# Collected data entries:
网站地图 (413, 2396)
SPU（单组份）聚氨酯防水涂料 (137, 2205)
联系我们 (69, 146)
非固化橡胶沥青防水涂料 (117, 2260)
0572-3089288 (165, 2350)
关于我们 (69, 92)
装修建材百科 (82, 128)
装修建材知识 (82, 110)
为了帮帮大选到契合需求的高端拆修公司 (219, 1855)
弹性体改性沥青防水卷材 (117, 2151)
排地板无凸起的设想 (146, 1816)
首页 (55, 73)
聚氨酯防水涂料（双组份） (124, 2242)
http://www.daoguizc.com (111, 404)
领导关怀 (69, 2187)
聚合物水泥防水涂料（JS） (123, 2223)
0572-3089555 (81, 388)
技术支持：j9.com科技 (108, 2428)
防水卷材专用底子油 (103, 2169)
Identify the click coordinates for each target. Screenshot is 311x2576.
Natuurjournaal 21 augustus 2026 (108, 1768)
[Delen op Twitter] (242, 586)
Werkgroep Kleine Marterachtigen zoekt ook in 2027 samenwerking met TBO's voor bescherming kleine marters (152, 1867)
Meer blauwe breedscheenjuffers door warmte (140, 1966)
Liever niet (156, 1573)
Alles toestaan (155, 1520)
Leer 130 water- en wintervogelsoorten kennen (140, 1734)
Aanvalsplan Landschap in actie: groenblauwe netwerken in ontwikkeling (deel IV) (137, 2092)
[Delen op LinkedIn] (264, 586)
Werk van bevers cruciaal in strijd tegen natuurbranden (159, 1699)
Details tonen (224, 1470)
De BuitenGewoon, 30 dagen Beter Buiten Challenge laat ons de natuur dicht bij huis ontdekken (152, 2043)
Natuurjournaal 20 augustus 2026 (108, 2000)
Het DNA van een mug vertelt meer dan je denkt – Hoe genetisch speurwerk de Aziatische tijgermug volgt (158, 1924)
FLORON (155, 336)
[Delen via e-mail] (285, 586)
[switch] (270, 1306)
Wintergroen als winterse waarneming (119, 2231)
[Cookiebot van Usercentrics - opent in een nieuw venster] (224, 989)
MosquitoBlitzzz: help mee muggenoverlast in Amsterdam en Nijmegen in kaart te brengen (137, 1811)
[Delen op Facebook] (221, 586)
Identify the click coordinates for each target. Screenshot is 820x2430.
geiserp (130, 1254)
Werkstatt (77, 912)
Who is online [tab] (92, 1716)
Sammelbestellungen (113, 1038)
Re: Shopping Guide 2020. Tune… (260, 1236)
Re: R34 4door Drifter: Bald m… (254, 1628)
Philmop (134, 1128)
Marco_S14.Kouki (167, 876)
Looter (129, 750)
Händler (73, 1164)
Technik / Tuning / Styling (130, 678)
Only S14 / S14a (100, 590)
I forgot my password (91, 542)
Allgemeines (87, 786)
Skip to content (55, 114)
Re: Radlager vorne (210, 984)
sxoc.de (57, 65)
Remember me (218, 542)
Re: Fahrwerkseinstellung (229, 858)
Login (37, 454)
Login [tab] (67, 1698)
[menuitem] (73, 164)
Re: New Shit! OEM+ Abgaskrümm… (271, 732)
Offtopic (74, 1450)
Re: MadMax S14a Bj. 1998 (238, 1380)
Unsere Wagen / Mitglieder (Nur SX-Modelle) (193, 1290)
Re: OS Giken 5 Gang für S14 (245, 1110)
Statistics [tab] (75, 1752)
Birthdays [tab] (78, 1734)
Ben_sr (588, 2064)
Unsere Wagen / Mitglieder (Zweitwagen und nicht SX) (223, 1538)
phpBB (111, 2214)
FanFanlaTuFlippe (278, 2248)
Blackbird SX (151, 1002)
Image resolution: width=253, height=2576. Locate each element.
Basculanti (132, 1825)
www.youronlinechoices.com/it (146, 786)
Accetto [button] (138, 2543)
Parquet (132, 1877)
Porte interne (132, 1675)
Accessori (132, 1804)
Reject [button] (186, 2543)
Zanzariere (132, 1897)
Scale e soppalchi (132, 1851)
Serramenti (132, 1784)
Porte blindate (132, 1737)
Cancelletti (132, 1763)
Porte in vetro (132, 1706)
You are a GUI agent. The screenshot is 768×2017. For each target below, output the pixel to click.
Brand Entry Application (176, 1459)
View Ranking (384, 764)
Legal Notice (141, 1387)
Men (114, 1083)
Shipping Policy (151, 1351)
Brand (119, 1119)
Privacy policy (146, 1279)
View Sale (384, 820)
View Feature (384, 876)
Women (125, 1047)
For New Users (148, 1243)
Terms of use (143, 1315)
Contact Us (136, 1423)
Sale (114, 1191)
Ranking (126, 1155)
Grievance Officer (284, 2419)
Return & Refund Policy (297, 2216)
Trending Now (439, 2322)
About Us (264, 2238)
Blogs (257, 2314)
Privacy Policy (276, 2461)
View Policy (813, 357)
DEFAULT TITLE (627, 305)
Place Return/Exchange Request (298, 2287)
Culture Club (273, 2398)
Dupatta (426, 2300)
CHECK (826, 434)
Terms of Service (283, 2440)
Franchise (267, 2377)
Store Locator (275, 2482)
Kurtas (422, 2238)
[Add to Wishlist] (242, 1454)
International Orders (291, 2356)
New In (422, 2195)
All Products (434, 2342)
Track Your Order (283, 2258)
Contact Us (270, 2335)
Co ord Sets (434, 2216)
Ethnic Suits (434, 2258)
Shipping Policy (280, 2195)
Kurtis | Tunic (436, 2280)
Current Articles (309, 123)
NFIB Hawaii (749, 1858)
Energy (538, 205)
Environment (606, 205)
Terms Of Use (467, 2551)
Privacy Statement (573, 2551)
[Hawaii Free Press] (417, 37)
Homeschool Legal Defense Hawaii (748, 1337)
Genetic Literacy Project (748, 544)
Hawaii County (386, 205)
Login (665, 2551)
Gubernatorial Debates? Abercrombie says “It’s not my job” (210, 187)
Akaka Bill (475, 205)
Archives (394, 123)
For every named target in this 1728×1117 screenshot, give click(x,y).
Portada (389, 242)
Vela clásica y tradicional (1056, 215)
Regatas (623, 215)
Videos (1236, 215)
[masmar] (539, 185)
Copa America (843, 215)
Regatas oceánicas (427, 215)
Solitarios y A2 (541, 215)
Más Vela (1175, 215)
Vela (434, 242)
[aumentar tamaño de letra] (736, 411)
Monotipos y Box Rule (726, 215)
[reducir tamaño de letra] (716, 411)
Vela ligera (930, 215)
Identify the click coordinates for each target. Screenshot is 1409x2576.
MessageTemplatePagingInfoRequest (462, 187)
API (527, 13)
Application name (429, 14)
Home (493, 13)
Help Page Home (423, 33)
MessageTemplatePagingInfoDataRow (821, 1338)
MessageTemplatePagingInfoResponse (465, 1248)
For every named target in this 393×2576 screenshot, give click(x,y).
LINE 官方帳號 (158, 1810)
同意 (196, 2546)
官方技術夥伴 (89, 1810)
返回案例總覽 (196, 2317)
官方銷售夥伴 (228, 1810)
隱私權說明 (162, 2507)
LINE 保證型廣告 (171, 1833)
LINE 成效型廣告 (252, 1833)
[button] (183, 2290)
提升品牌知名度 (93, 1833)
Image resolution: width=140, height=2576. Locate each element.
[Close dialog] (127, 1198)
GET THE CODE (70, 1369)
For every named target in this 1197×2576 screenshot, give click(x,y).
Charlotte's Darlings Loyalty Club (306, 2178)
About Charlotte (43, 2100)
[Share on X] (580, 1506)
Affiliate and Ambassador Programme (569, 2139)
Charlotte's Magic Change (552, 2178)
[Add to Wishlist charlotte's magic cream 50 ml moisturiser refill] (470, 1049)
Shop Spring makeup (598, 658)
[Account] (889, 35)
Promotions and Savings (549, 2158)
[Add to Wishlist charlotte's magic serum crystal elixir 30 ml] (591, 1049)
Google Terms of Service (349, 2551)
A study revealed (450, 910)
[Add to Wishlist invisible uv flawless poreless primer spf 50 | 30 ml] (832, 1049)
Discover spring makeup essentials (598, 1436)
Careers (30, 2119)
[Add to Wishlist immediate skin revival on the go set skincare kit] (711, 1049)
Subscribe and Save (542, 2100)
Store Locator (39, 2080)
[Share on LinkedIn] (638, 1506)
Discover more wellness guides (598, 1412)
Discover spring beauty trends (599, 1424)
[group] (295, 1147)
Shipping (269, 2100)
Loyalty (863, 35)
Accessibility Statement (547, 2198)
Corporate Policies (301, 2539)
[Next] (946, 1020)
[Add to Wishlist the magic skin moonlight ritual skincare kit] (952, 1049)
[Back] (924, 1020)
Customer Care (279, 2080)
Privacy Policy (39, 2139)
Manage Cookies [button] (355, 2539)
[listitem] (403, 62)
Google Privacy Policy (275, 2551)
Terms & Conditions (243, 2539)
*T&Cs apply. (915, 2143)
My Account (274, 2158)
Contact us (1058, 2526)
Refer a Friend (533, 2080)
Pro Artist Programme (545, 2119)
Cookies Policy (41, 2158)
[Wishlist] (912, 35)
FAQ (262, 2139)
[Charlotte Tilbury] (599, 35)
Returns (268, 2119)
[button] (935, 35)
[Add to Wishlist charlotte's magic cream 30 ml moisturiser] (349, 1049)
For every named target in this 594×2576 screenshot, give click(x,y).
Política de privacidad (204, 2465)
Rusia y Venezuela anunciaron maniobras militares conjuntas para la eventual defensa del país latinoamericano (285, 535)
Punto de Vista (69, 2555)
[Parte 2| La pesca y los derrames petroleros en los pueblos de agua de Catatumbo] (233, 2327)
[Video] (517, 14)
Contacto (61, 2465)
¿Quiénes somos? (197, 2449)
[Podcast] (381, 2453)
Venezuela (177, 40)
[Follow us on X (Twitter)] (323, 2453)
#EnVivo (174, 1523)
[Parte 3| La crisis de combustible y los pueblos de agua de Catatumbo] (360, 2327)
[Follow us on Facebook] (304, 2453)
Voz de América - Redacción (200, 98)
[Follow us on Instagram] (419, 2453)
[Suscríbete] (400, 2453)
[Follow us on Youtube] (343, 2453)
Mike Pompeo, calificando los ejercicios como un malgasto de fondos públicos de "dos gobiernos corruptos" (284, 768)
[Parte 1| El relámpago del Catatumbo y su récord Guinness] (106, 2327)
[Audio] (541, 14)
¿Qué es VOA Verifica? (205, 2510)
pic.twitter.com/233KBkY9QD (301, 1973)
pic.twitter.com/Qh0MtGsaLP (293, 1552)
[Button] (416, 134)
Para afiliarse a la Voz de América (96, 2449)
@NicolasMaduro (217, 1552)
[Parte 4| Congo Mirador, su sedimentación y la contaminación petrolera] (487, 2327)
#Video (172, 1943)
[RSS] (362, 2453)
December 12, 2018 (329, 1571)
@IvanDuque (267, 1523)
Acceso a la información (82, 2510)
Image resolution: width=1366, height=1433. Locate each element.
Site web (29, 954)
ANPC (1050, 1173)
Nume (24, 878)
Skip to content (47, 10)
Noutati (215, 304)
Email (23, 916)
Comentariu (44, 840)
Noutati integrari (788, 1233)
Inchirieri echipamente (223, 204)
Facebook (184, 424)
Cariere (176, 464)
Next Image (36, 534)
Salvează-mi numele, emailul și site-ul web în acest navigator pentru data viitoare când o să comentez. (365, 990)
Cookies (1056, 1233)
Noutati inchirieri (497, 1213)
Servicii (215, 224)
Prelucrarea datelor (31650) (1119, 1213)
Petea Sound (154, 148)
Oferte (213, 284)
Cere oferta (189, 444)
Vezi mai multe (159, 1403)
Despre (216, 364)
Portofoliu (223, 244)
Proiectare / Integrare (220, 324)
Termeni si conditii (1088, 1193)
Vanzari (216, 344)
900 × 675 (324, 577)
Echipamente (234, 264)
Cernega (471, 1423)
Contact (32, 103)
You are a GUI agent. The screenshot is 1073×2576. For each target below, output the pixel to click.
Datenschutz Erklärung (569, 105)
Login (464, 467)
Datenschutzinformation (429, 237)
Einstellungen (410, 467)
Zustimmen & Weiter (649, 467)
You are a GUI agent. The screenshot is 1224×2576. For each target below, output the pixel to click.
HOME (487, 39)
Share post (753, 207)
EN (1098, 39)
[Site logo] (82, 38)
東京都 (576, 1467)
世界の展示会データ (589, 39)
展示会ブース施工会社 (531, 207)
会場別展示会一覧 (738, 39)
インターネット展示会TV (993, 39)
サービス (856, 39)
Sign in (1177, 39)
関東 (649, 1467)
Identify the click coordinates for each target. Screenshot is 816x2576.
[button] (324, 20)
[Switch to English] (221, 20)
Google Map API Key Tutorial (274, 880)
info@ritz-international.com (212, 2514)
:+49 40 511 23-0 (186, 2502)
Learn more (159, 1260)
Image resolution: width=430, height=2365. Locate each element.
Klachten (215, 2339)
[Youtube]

# What is required:
Quote in full each line from the top of the records above through the line with "[Delen op LinkedIn] (264, 586)"; stop after that line.

# Answer to this task:
网站地图 (413, 2396)
SPU（单组份）聚氨酯防水涂料 (137, 2205)
联系我们 (69, 146)
非固化橡胶沥青防水涂料 (117, 2260)
0572-3089288 (165, 2350)
关于我们 (69, 92)
装修建材百科 (82, 128)
装修建材知识 (82, 110)
为了帮帮大选到契合需求的高端拆修公司 (219, 1855)
弹性体改性沥青防水卷材 (117, 2151)
排地板无凸起的设想 (146, 1816)
首页 (55, 73)
聚氨酯防水涂料（双组份） (124, 2242)
http://www.daoguizc.com (111, 404)
领导关怀 (69, 2187)
聚合物水泥防水涂料（JS） (123, 2223)
0572-3089555 (81, 388)
技术支持：j9.com科技 (108, 2428)
防水卷材专用底子油 (103, 2169)
Identify the click coordinates for each target. Screenshot is 311x2576.
Natuurjournaal 21 augustus 2026 (108, 1768)
[Delen op Twitter] (242, 586)
Werkgroep Kleine Marterachtigen zoekt ook in 2027 samenwerking met TBO's voor bescherming kleine marters (152, 1867)
Meer blauwe breedscheenjuffers door warmte (140, 1966)
Liever niet (156, 1573)
Alles toestaan (155, 1520)
Leer 130 water- en wintervogelsoorten kennen (140, 1734)
Aanvalsplan Landschap in actie: groenblauwe netwerken in ontwikkeling (deel IV) (137, 2092)
[Delen op LinkedIn] (264, 586)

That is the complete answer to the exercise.